#### SOURCE TEXT:
(begin)

B. L. Simão, J. A. Santana, B. M. E. Chagas, C. R. Cardoso, and C. H. Ataíde, “Pyrolysis of Spirulina maxima : Kinetic modeling and selectivity for aromatic hydrocarbons,” Algal Res., vol. 32, no. April, pp. 221–232, 2018, doi: 10.1016/j.algal.2018.04.007.

More in-depth discussions are needed during the analyses.

Response: The entire manuscript has been revised and part of the discussion has been rewritten as per the reviewer’s suggestion.

Reviewer #3:

The manuscript "Pyrolysis-GCMS of Spirulina platensis obtained under mixotrophic growth" aims to evaluate the potential for the production of chemicals and bio-oil 131 by pyrolysis of S. platensis grown in autotrophic and mixotrophic culture medium 132 using cheese whey as a source of organic carbon by pyrolysis analysis (Py-GC/MS). It appears to be a continuation of the previous study (doi.org/10.1371/journal.pone.0224294), focusing on biomass conversion by pyrolysis.

Response: Yes, It is a continuation of the previous study (doi.org/10.1371/journal.pone.0224294), focusing on biomass conversion by pyrolysis.

The manuscript presents an interesting and relevant study but some points need to be considered before the final decision:

1. Abstract - the abstract does not present quantitative data, the methods need to be better described and the objective is not clear.

Response: The abstract has been revised as per reviewer’s suggestion and the quantitative data has been added to the text and the methods have been better described as per the reviewer’s suggestion.

The keyword bio-oil do not represent this study since it was not analyzed or produced.

Response: The bio-oil word was removed from the text as per reviewer’s suggestion.

In The line 44 the authors mencioned an influence of %whey with TGA that was not clear.

(end)

#### PROMPT 1:
In the reviewer exchange, what serves as the source of organic carbon in the mixotrophic culture medium?
#### PROMPT 2:
Print the stretch of the records from the line that contains "Open Outlook from the taskbar" through the line that contains "pos(294,25)", including both of those lines.
The reviewer exchange above and the records that follow are independent of each other.

#### WORKING DATA:

(begin)

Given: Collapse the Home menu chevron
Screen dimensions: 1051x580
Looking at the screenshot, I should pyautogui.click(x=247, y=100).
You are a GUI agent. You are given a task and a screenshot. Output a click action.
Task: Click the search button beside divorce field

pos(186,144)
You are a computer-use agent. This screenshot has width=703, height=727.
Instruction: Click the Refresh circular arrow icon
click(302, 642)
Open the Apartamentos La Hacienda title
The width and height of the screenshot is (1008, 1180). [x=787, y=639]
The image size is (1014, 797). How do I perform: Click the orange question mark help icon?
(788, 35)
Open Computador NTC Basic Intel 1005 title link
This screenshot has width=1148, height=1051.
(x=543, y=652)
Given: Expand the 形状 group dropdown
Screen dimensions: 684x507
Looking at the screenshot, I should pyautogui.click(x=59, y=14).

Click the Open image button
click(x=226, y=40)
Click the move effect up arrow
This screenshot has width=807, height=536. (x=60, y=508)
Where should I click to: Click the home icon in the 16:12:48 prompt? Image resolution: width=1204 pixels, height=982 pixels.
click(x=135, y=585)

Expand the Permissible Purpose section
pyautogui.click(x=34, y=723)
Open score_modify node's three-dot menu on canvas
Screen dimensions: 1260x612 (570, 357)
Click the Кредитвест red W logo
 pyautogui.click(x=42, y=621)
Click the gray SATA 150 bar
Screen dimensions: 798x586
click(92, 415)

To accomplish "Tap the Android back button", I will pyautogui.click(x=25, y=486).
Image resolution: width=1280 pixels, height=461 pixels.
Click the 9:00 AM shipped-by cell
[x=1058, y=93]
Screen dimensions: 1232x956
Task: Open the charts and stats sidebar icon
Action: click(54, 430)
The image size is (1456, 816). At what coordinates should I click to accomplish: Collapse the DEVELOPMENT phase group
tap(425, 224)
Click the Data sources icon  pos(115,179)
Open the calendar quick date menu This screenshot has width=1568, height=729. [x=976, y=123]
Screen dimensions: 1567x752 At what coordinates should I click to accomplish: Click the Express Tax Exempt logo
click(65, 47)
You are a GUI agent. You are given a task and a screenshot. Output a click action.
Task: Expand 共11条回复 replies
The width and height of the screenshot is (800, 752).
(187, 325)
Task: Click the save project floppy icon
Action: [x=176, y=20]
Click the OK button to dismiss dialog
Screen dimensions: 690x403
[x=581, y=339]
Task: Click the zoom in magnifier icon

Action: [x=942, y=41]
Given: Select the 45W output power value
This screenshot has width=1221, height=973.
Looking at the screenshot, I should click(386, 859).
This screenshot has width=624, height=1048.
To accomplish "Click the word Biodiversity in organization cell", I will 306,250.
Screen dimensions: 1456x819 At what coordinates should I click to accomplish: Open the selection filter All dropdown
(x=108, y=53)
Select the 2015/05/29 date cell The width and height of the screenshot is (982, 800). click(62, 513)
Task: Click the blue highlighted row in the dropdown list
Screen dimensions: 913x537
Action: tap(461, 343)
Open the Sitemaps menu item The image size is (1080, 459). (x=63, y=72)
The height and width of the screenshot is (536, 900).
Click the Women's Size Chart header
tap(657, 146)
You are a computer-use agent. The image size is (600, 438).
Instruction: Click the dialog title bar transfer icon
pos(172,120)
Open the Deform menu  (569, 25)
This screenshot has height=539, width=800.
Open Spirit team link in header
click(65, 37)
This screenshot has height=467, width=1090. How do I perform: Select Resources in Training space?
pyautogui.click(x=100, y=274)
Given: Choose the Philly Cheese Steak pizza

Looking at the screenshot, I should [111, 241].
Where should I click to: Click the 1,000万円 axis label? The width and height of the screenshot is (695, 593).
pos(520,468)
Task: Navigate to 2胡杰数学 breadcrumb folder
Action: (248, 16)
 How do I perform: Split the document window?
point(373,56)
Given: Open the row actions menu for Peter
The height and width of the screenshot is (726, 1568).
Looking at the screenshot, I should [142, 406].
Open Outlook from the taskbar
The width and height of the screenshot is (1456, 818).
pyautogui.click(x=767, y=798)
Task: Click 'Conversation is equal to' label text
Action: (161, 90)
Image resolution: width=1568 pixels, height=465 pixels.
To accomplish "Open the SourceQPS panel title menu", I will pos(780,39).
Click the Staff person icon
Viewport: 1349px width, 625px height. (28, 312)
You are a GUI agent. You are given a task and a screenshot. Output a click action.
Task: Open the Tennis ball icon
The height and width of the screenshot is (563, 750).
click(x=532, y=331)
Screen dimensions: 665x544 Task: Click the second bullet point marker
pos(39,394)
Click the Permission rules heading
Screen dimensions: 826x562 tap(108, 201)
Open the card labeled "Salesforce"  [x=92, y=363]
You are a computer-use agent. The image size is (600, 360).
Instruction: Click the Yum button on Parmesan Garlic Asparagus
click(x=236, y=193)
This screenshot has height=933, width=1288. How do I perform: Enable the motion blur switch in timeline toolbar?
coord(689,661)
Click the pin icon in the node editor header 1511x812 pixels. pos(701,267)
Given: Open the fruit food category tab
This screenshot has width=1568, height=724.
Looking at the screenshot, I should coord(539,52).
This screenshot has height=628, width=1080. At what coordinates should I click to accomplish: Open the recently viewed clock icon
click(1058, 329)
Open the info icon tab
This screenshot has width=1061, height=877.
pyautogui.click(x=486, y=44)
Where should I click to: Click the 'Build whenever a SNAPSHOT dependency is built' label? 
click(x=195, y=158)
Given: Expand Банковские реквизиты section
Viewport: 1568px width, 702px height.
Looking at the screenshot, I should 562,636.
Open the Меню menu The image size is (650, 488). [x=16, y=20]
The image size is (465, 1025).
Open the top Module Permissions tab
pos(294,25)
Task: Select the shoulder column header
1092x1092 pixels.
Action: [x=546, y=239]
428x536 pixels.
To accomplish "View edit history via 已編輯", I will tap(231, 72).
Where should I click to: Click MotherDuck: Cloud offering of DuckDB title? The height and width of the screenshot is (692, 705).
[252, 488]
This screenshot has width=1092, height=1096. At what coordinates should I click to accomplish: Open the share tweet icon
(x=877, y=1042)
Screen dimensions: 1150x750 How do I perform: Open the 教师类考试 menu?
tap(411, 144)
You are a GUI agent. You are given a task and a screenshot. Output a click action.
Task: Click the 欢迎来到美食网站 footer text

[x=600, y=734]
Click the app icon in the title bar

(end)

#### TASK SOLUTION 1:
Cheese whey

#### TASK SOLUTION 2:
Open Outlook from the taskbar
The width and height of the screenshot is (1456, 818).
pyautogui.click(x=767, y=798)
Task: Click 'Conversation is equal to' label text
Action: (161, 90)
Image resolution: width=1568 pixels, height=465 pixels.
To accomplish "Open the SourceQPS panel title menu", I will pos(780,39).
Click the Staff person icon
Viewport: 1349px width, 625px height. (28, 312)
You are a GUI agent. You are given a task and a screenshot. Output a click action.
Task: Open the Tennis ball icon
The height and width of the screenshot is (563, 750).
click(x=532, y=331)
Screen dimensions: 665x544 Task: Click the second bullet point marker
pos(39,394)
Click the Permission rules heading
Screen dimensions: 826x562 tap(108, 201)
Open the card labeled "Salesforce"  [x=92, y=363]
You are a computer-use agent. The image size is (600, 360).
Instruction: Click the Yum button on Parmesan Garlic Asparagus
click(x=236, y=193)
This screenshot has height=933, width=1288. How do I perform: Enable the motion blur switch in timeline toolbar?
coord(689,661)
Click the pin icon in the node editor header 1511x812 pixels. pos(701,267)
Given: Open the fruit food category tab
This screenshot has width=1568, height=724.
Looking at the screenshot, I should coord(539,52).
This screenshot has height=628, width=1080. At what coordinates should I click to accomplish: Open the recently viewed clock icon
click(1058, 329)
Open the info icon tab
This screenshot has width=1061, height=877.
pyautogui.click(x=486, y=44)
Where should I click to: Click the 'Build whenever a SNAPSHOT dependency is built' label? 
click(x=195, y=158)
Given: Expand Банковские реквизиты section
Viewport: 1568px width, 702px height.
Looking at the screenshot, I should 562,636.
Open the Меню menu The image size is (650, 488). [x=16, y=20]
The image size is (465, 1025).
Open the top Module Permissions tab
pos(294,25)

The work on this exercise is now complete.